▸ **Source excerpt**
I think you should consider asking someone who is familiar with writers specifically (preferably with self-published writers). I think writers who make money more or less passively from royalties year after year after the writing work is done are a strange case compared to most freelancers and small businesses. I think almost any tax pro will give you a safe answer, but an expert on copyright income might give you a money-saving safe answer.

I haven't got any licenses and can't give you legal or tax advice, but I think there is more potential benefit to it than your tax guy may be aware of, because of the unusual nature of income from copyrights.

If you look at the trad pub model, the publishing company makes profits. When you self-pub and take over their part of the job, it might not be unreasonable to consider some of that as profit rather than salary if you set things up right. Intuitively, I don't think it makes sense for writers to be taxed (SE taxed, I mean) this year for income that comes from work done years ago. All those old copyrights are property, not labor, and it seems logical that you could set things up so that the income from them is taxed more like investment income. Anyway, I'm planning on hiring a pro or two to look into this soon. I'm looking forward to learning more about it.

▸ **Information supplied**
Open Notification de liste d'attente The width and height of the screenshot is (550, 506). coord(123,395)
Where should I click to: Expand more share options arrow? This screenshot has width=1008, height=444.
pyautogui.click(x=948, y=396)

▸ **Required work**
[1] In the forum post about taxes on writing income, what kind of expert does the writer say might give a money-saving safe answer?
[2] Carry on the forum post about taxes on writing income from its last sentence.

▸ **Outputs by task**
[1] An expert on copyright income.

[2]
----------



## batmansero (Oct 10, 2014)

kward said:


> Realistically I would break down the three tiers as follows:
> 
> Low - $1-$10/month
> Mid - $11-$999/month
> High - $1000+/month


Looking at that model I think I want to earn '_stupidly-higher-than-the-highest-highererererer_' amount  I don't want to limit my thinking like that though.


----------



## NoCat (Aug 5, 2010)

Those of you calling us who choose not to post our real names "sock puppets" might want to look up the definition of the word, btw. Also, look at post counts. Some of us have been around a very long time (I've been here since 2010, I mean, I remember when Amanda Hocking used to post here).  Not exactly fake accounts created yesterday for some nefarious purpose. 

I'd put tiers, if you have to have them, somewhere like this:

Low- 0-$400 a month
Mid- $500-$3000 a month
High- $4000-$10,000 a month
Killing it- $10,000+ a month

Keep in mind, just because you kill it one month (or hit high or whatever) doesn't mean it will continue. There's no point at which you coast, I don't think. I imagine if I stopped writing right now, I might make 10-15k this month, but it would fade out quickly after that without more books in my series (not to mention how much not fulfilling pre-orders would wreck my cred with readers).  The nice thing about freelancing and the publishing/writing business is that their is no ceiling. You can make billions.  It might not be likely, you might not be willing to sacrifice and do what it takes (it might not be reasonable for you to, either, if you have obligations/health issues/etc), or you might get whacked with the bad luck stick, but earning a good living from writing is very possible. 

However, the "midlist" for indies is probably a very broad and ultimately pretty useless category.


----------



## NoCat (Aug 5, 2010)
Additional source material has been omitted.